I don't like too much the use of the hardcoded '5' maybe define a variable?
Otherwise it's ok.
(modulus the problem you found).
Elena
> Index: gdb/ada-lang.c
> ===================================================================
> RCS file: /cvs/src/src/gdb/ada-lang.c,v
> retrieving revision 1.2
> diff -u -p -r1.2 ada-lang.c
> --- gdb/ada-lang.c 19 Jun 2002 16:55:28 -0000 1.2
> +++ gdb/ada-lang.c 11 Jul 2002 00:14:23 -0000
> @@ -3560,6 +3560,7 @@ symtab_for_sym (sym)
> struct symtab* s;
> struct objfile *objfile;
> struct block *b;
> + struct symbol *tmp_sym;
> int i, j;
>
> ALL_SYMTABS (objfile, s)
> @@ -3574,12 +3575,12 @@ symtab_for_sym (sym)
> case LOC_BLOCK:
> case LOC_CONST_BYTES:
> b = BLOCKVECTOR_BLOCK (BLOCKVECTOR (s), GLOBAL_BLOCK);
> - for (i = 0; i < BLOCK_NSYMS (b); i += 1)

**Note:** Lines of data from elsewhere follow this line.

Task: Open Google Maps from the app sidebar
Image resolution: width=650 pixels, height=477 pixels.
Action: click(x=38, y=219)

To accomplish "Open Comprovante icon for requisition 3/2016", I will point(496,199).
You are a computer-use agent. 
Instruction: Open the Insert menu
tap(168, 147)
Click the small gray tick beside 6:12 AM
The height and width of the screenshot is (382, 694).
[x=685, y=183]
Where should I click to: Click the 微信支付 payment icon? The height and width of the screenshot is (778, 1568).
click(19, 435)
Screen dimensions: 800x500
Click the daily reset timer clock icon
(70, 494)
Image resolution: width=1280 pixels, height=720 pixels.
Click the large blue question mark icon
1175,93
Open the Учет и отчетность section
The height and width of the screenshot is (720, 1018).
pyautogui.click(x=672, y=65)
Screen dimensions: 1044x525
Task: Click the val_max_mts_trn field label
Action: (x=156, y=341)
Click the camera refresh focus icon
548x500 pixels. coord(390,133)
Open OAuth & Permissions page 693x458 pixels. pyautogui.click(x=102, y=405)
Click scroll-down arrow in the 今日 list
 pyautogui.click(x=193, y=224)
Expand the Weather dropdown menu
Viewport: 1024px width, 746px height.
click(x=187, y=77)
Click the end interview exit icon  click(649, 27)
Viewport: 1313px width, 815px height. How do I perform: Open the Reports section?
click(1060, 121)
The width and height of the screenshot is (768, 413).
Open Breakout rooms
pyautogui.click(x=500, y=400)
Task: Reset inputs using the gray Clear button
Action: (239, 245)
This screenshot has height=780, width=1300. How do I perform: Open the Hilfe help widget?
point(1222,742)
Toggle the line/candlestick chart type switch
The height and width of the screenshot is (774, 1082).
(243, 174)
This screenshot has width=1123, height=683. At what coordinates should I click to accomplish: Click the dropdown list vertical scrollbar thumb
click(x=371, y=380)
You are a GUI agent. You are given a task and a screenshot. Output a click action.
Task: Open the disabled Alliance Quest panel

> - if (sym == BLOCK_SYM (b, i))
> + ALL_BLOCK_SYMBOLS (b, i, tmp_sym)
> + if (sym == tmp_sym)
> return s;
> b = BLOCKVECTOR_BLOCK (BLOCKVECTOR (s), STATIC_BLOCK);
> - for (i = 0; i < BLOCK_NSYMS (b); i += 1)
> - if (sym == BLOCK_SYM (b, i))
> + ALL_BLOCK_SYMBOLS (b, i, tmp_sym)
> + if (sym == tmp_sym)
> return s;
> break;
> default:
> @@ -3601,8 +3602,8 @@ symtab_for_sym (sym)
> j < BLOCKVECTOR_NBLOCKS (BLOCKVECTOR (s)); j += 1)
> {
> b = BLOCKVECTOR_BLOCK (BLOCKVECTOR (s), j);
> - for (i = 0; i < BLOCK_NSYMS (b); i += 1)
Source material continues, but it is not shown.